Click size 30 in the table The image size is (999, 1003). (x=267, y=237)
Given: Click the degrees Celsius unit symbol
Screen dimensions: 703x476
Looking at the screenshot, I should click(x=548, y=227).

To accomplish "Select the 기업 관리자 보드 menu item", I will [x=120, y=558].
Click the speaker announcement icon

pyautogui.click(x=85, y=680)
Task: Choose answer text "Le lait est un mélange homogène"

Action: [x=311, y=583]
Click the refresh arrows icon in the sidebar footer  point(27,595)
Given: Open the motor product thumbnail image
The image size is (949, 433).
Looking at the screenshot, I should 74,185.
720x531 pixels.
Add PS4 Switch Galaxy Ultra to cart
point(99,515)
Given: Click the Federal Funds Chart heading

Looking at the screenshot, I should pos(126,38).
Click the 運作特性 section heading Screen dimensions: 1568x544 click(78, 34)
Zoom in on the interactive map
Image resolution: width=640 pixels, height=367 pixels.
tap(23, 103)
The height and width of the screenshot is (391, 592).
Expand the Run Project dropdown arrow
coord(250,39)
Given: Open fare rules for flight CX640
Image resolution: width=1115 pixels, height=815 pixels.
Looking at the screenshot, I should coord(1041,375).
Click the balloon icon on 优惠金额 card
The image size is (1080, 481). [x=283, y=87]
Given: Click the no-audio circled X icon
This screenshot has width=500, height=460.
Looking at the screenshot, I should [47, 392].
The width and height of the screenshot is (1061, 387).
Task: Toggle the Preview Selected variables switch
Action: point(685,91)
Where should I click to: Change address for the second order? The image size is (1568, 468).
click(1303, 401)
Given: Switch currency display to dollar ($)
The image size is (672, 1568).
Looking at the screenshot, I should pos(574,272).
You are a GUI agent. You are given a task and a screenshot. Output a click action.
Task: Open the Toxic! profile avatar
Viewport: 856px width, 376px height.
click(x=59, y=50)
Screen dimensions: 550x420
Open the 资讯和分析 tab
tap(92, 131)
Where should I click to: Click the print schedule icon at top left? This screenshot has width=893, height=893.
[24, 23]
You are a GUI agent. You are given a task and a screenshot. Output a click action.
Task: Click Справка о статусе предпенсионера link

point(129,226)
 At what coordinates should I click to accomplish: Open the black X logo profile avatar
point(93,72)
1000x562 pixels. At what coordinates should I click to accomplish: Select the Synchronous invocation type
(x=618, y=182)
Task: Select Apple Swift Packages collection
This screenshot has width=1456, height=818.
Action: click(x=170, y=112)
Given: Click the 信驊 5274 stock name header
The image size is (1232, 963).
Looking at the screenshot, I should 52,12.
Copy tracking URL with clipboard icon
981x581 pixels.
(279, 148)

····················

AIM OF THE TASK
Write out the listing once more, matching it exactly.

SOLUTION FOR THIS TASK
Click size 30 in the table The image size is (999, 1003). (x=267, y=237)
Given: Click the degrees Celsius unit symbol
Screen dimensions: 703x476
Looking at the screenshot, I should click(x=548, y=227).

To accomplish "Select the 기업 관리자 보드 menu item", I will [x=120, y=558].
Click the speaker announcement icon

pyautogui.click(x=85, y=680)
Task: Choose answer text "Le lait est un mélange homogène"

Action: [x=311, y=583]
Click the refresh arrows icon in the sidebar footer  point(27,595)
Given: Open the motor product thumbnail image
The image size is (949, 433).
Looking at the screenshot, I should 74,185.
720x531 pixels.
Add PS4 Switch Galaxy Ultra to cart
point(99,515)
Given: Click the Federal Funds Chart heading

Looking at the screenshot, I should pos(126,38).
Click the 運作特性 section heading Screen dimensions: 1568x544 click(78, 34)
Zoom in on the interactive map
Image resolution: width=640 pixels, height=367 pixels.
tap(23, 103)
The height and width of the screenshot is (391, 592).
Expand the Run Project dropdown arrow
coord(250,39)
Given: Open fare rules for flight CX640
Image resolution: width=1115 pixels, height=815 pixels.
Looking at the screenshot, I should coord(1041,375).
Click the balloon icon on 优惠金额 card
The image size is (1080, 481). [x=283, y=87]
Given: Click the no-audio circled X icon
This screenshot has width=500, height=460.
Looking at the screenshot, I should [47, 392].
The width and height of the screenshot is (1061, 387).
Task: Toggle the Preview Selected variables switch
Action: point(685,91)
Where should I click to: Change address for the second order? The image size is (1568, 468).
click(1303, 401)
Given: Switch currency display to dollar ($)
The image size is (672, 1568).
Looking at the screenshot, I should pos(574,272).
You are a GUI agent. You are given a task and a screenshot. Output a click action.
Task: Open the Toxic! profile avatar
Viewport: 856px width, 376px height.
click(x=59, y=50)
Screen dimensions: 550x420
Open the 资讯和分析 tab
tap(92, 131)
Where should I click to: Click the print schedule icon at top left? This screenshot has width=893, height=893.
[24, 23]
You are a GUI agent. You are given a task and a screenshot. Output a click action.
Task: Click Справка о статусе предпенсионера link

point(129,226)
 At what coordinates should I click to accomplish: Open the black X logo profile avatar
point(93,72)
1000x562 pixels. At what coordinates should I click to accomplish: Select the Synchronous invocation type
(x=618, y=182)
Task: Select Apple Swift Packages collection
This screenshot has width=1456, height=818.
Action: click(x=170, y=112)
Given: Click the 信驊 5274 stock name header
The image size is (1232, 963).
Looking at the screenshot, I should 52,12.
Copy tracking URL with clipboard icon
981x581 pixels.
(279, 148)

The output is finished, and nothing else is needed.